В: А вот на оволение вы принимаете? На … постоять можно будет у вас?
-: Ну почему нельзя. У нас только, видишь , это как старинное правило, а сейчас от кого ты будешь отделяться, уже нет раз никого. А раньше было, что вместе с поклонами не смешивают. Вот, например, молимся, я предупреждаю вас: я поклонюсь, потом ты кланяйся. Или там если много поклонов: считай поклоны, потом поклонишься или вперед кланяйся, или после, чтобы не вместе поклоны. А сейчас вот молились мы за умершую, она наша старообрядица. А внуки у ней, они тоже никто ничего не знает. И они молятся стоят рядом. Что они знают без меня. И я молюсь, и они молятся. Ну и Бог с вами, лишь бы молились. Сейчас уже хоть это, хоть какие, хоть кто, лишь бы молились . И у меня сосед тут был, был хороший очень человек. Он нам прям без денег, он …(31.11) построил, это, это сделал, все сделал. Всем все делал, такой бескорыстный мужик был.
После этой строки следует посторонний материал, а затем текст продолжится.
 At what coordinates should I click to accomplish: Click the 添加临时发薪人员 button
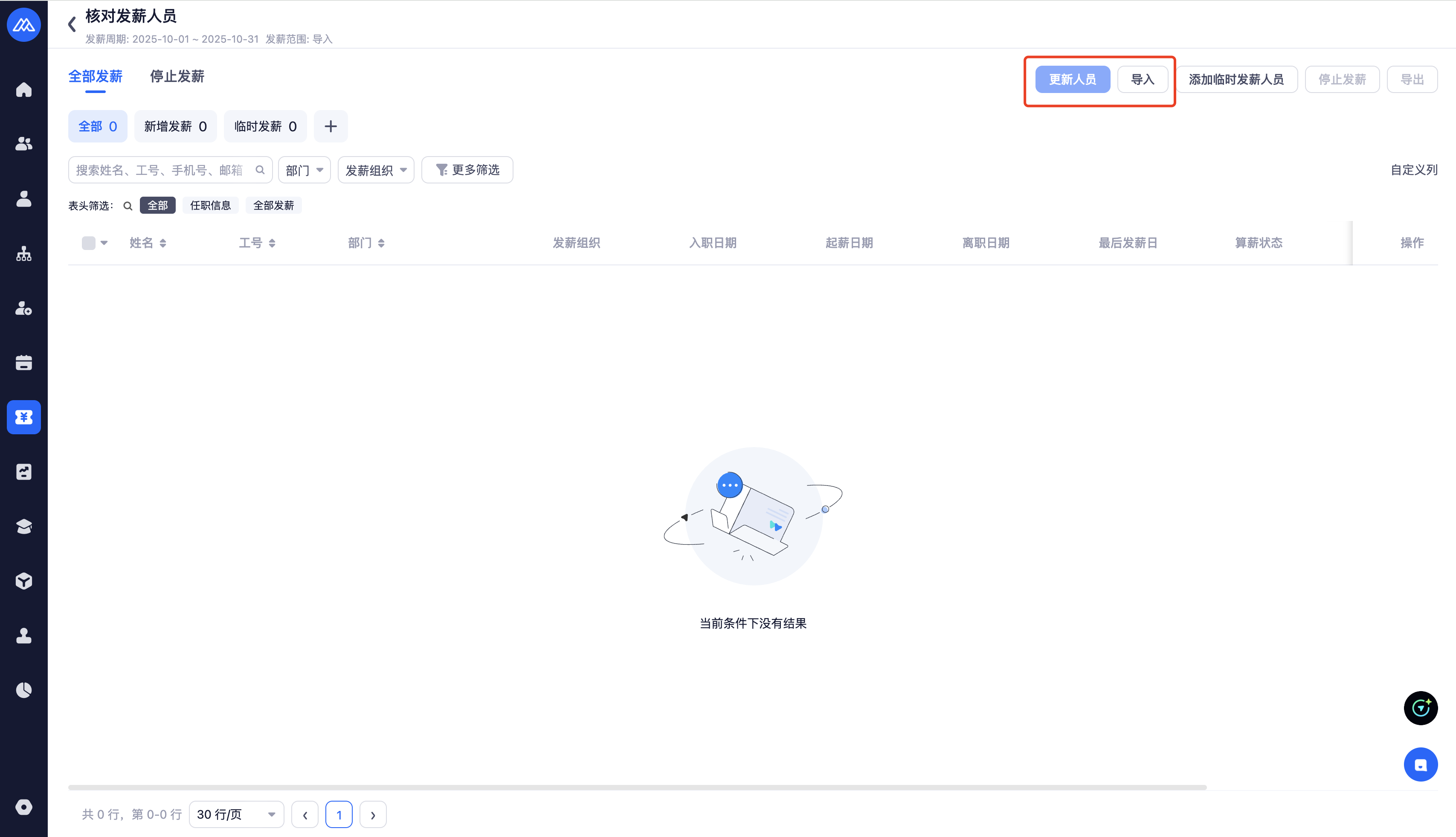(x=1236, y=79)
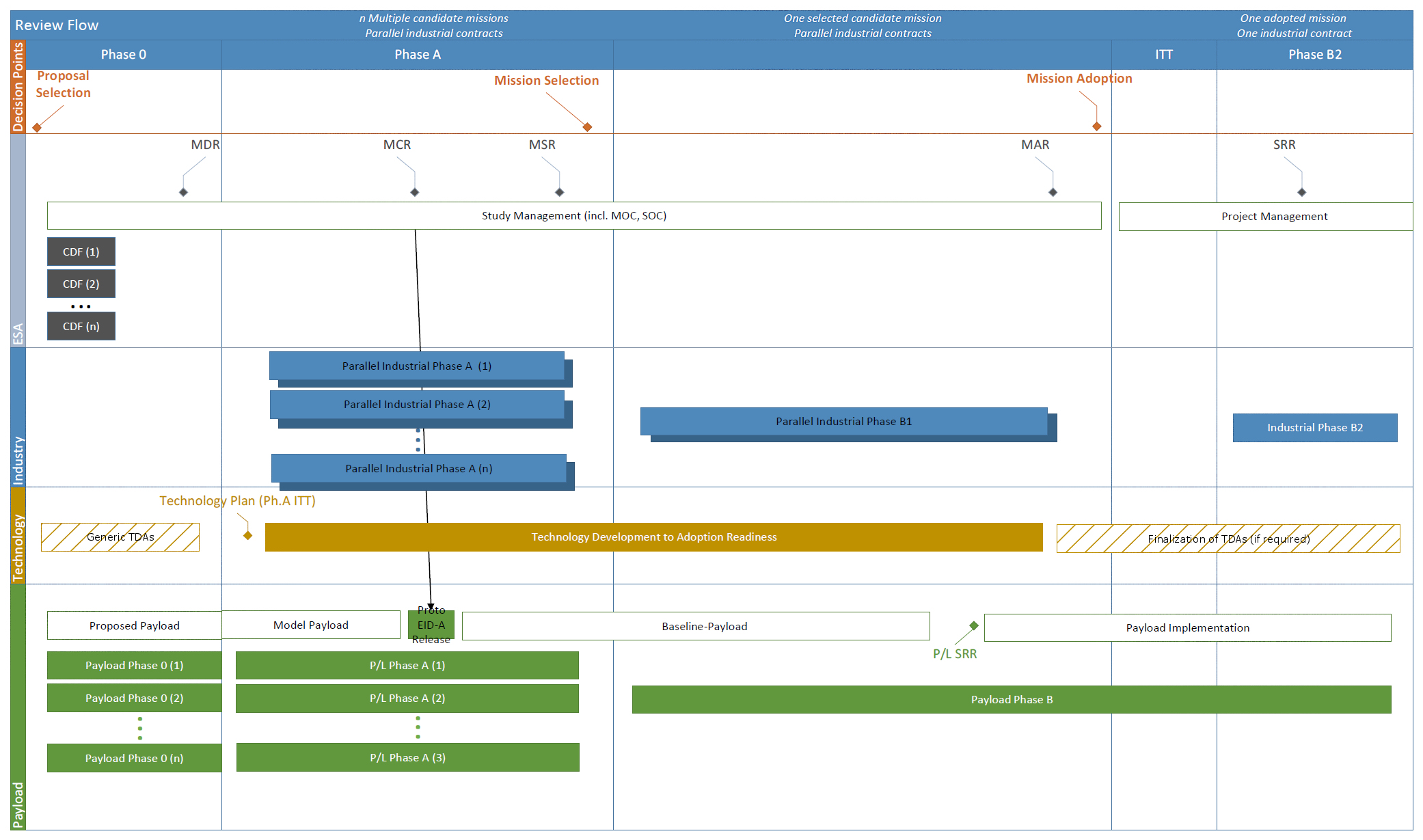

Ну и вот умер пьяный. И он это, не молился, тоже никто был.
В: Ну крещенный?
-: Ничего не знаю про него. Крещенный наверное. И за него никак нельзя было молиться. А не молиться, как-то вот я считаю себя должной перед ним. И вот на похоронах я молилась, читала Псалтырь. Потом мы разговаривали как-то, у нас есть еще грамотная Марфа Андреевна. Она живет на Мосзаводе, ей 96 лет. Вот она, я сперва значит иду и так вот иду по дороге, покойника несут, я сразу скорей или перебегаю или куда-то это, чтобы глядеть нельзя на покойников. А она потом говорит:» А как же, если соседа хоронят или родня какая-то вот, ну они не старообрядцы, хоронят. Надо ведь. А потом епитимью молись.». Ну я вот за этого помолилась неправильно, что он, нельзя за него молиться было. ЯЯ епитимью большую молилась, что-то там 200 поклонов что-то, тогда зима была. А он умер в Новый год. И зимой то проще, делать нечего. И вот я за себя молилась и по 200 поклонов. И вот опять не так давно, наверное год уже прошел, пришла тоже знакомая. Сильно она знакомая, тоже здесь жили в этом краю:» Вот у меня муж старообрядец. Его в церкви не отпевают Вот что мне теперь делать? Айда, Марья Федоровна, может ты сможешь.». Ну я что, ну старообрядец и старообрядец. Я говорю:» Без покаяния не положено петь над ним и поминать нельзя. А он же не был на покаянии.». -:» Не был. Ну как же.». Ну я пошла, Псалтырь прочитала, пела все. Ну как честь по чести. А потом она еще другой раз ко мне приходила. Я говорю:» А он хоть не богохульник?». -:» Богохульник был.». Вот за кого я помолилась. Этот хоть пьяный умер только то что, а он не богохульник, такой вот прям был человек, очень был хороший. А этот:» Богохульник, какой он богохульник был.». Вот я согрешила. Даже вроде доброе дело делаешь, а тут грех.
В: А с Марфой Андреевной можно поговорить?
-: Можно. Ну она шибко старая. Она живет, остановка там у аптеки, это уже 4-й микрорайон. Вот на 15 трамвае поедете до остановки «Аптека». Потом прям по проулку идешь, улица Кощеева, 12. Там Марфа Андреевна Гладких живет. Она много могла бы рассказать, ну не знаю как сейчас ее здоровье. Вот сильно старая.
В: А она вот не приедет на Петра и Павла?
-: Нет, кто, нет. Она по избе еле ходит. 96 лет, ты что. Теперь она уже все. А вот я все, как у меня было, просто у нее ум светлый был, все она знает. Завтра вот стряпать надо. А Богу молиться никто не ходит ведь.